前回、ジャズに関する記事を書いたので、少し興奮しています。ウィスキーを飲みながら、一番大好きなJAZZアルバムを聴いています。
Kind Ob Blue――Miles Davis
音楽には好みがありますから、誰彼に勧めるわけにはいきません。それでも、多くの人にこのアルバムは聴いて欲しい……それほどに素晴らしい名盤です。まず、マイルス・デイビスという人となりを紹介したい。
マイルスを歴史的な愛称で呼ぶとすれば「モダン・ジャズの帝王」です。僕は、音楽家ではないので、音楽の詳しいことは分かりません。しかし、ジャズを聴く上では彼ほどジャズの歴史に影響を残した人はいません。彼の音楽に対する美的感覚はさることながら、もっと凄いのは彼が見出したジャズスターの数々です。
ジョン・コルトレーン
キャノンボール・アダレイ
レッド・ガーランド
ビル・エバンス
ポール・チェンバース
フィリー・ジョー・ジョーンズ
ウィントン・ケリー
ハービー・ハンコック
ロン・カーター
トニー・ウイリアムス
チック・コリア
正直、僕はジャズに関しては素人です。それでも、マイルス・デイビスに関係した人物を並べるだけでジャズの歴史が見えてきます。ここに挙げた名前のプレイヤーは、どれも一流です。彼らが絡んでいるアルバムは、どれもハズレは無いでしょう。それくらいに大物です。マイルスという人物は、自分が追い求める音楽の美しさに共鳴できる人物の選出にとても敏感でした。プレイヤーとしての技量もさることながら、才能を見つけ出す嗅覚もずば抜けていました。
そんなマイルスですが、彼の最高のアルバム決めるのは至難の業です。どれも最高。それでも、一枚を選ぶとしたら、僕は初期になります。
Kind Ob Blue――Miles Davis
どう表現したら良いんだろう。とてつもなく素晴らしいアルバムなんです。クラシックとは違って自由なんです。感情に訴えかけるフレーズが、随所に散りばめられています。繰り返しますが、僕は音楽的な知識はありません。兎に角、魂が震えるのです。

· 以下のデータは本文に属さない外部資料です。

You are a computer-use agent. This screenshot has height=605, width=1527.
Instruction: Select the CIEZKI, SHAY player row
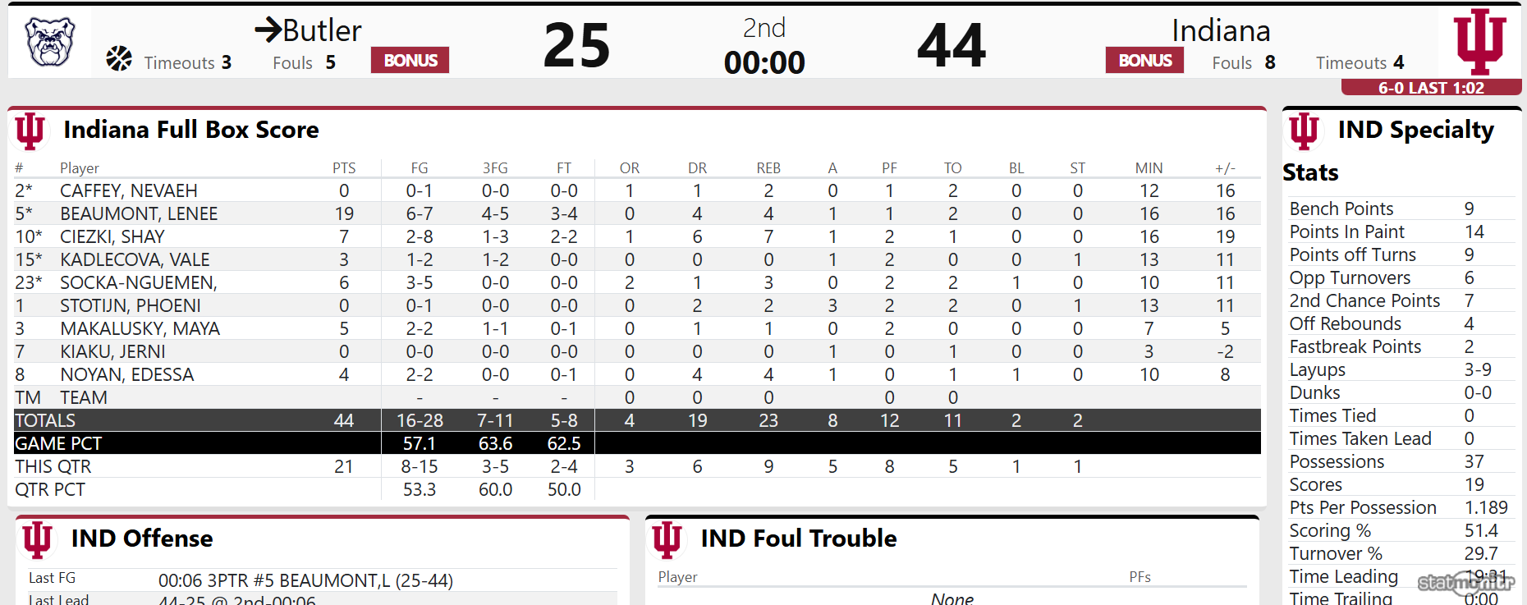112,237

マイルス・デイビスは黒人です。偏見がありますが、当時は様々な偏見に晒されていたでしょう。悔しかったはずです。Kind Ob Blueというアルバムの最初の一曲が、
So What――だから何?
何です。格好良くないですか。反骨精神バリバリです。全ての人に一度聴いて欲しい。身に降りかかる困難を、軽くいなす様な軽快さがあります。押しつぶそうとする暴力に対して、
――だから何?
なんです。格好良い――――――――!
痺れます。普通はね、困難は不幸なんですよ。多くの人は恨み節だと思います。そうした不幸を、そよ風のようにいなします。
――だから何?
その感覚が最高なんです。クールで最高!!!!!!
マイルスの、そうした態度にまず痺れます。しかし、このアルバムの素晴らしさはそれだけではありません。兎に角、
――美しい!
それに尽きます。聴かなければ分からない。聴くほどに深まります。名盤中の名盤です。